Il ne se laisse cependant pas accuser de perfectionnisme. « Le type de film que je fais n’aurait aucun sens sans un examen très attentif des détails. Mes œuvres sont toutes axées sur l’atmosphère et les petites choses gracieuses. Je ne suis pas Stephen King, j’ai donc besoin de beaucoup de réglages. » La mémoire et l’imagination de Wes Anderson sont étrangement mélangées. Ses films sont pleins de choses de son enfance qui tourbillonnaient dans sa tête quand il n’arrivait pas à dormir la nuit.

Où le style n’a pas de nom

Réinterprète de la comédie cinématographique américaine, Anderson jouit d’une reconnaissance internationale. Il suppose généralement que ses films sont « beaucoup plus sombres » qu’il n’y paraît au final. Parfois, il s’étonne même que ses projets de films finissent inévitablement par se transformer en comédies. « Asteroid City » parle aussi de choses existentielles, mais on ne le remarque qu’avec du retard, car l’équipement artificiel et la comédie spirituelle et ciselée évoquent tellement de punchlines en si peu de temps qu’il est difficile de suivre et d’écouter.
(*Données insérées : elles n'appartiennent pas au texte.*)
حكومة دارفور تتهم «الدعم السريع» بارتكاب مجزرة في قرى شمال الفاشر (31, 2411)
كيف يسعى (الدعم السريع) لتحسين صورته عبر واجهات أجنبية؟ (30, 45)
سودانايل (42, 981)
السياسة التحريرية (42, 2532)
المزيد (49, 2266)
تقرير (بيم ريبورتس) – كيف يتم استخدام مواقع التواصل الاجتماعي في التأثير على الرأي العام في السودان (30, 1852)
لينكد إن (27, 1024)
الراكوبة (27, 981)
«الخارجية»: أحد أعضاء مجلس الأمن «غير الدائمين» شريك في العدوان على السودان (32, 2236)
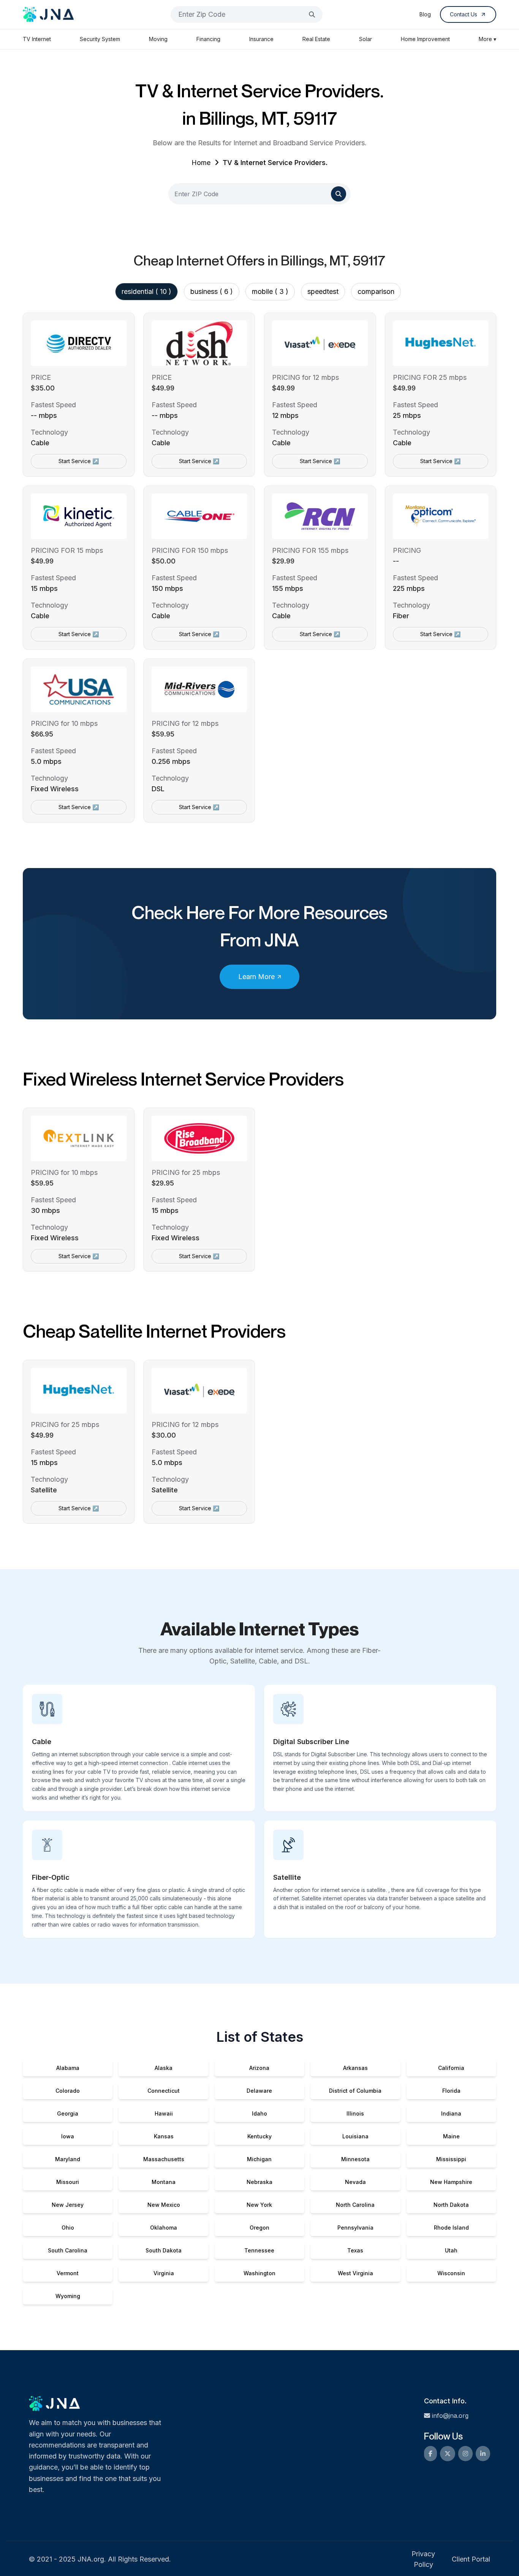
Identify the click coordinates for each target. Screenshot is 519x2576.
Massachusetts (163, 2159)
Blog (425, 14)
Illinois (355, 2113)
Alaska (163, 2068)
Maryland (67, 2159)
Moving (158, 39)
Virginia (163, 2273)
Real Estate (316, 39)
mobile (270, 291)
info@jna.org (450, 2415)
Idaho (259, 2113)
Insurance (261, 39)
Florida (451, 2090)
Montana (164, 2182)
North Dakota (451, 2204)
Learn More (256, 977)
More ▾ (487, 39)
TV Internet (37, 39)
Toutes les œuvres d’Anderson sont portées par une joie enfantine de jouer, mais leur nature complexe n’est pas facile à saisir en termes et en catégories ; ils ne sont ni réalistes ni surréalistes, mais plutôt quelque chose de tiers, de méta-récit, pour lequel il n’y a pas de nom pour le moment. Anderson lui-même adopte un point de vue plus pragmatique : « Pour moi, les choses que j’écris et que je réalise sont mes seules options. Je ne peux travailler que comme ça.
Anderson termine actuellement sa première production pour un service de streaming : il a édité le recueil de nouvelles de Roald Dahl de 1977 « La merveilleuse histoire d’Henry Sugar » pour Netflix. A ses côtés : l’acteur principal Benedict Cumberbatch. Le film sortira sur Netflix à l’automne. Les sept histoires rassemblées par Dahl portent sur le vol à la tire et la mort d’animaux, l’intimidation, la phobie de l’argent et les blessures de guerre. Toutes sortes de chaos menacent, psychologiquement, physiquement, idéologiquement. La contrainte de l’ordre de Wes Anderson va rétablir l’ordre.